TASK BRIEF> Copy out each line below exactly as written.

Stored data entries
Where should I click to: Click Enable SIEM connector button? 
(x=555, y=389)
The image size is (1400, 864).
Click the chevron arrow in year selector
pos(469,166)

SOLUTION FOR THIS PROBLEM>
Where should I click to: Click Enable SIEM connector button? 
(x=555, y=389)
The image size is (1400, 864).
Click the chevron arrow in year selector
pos(469,166)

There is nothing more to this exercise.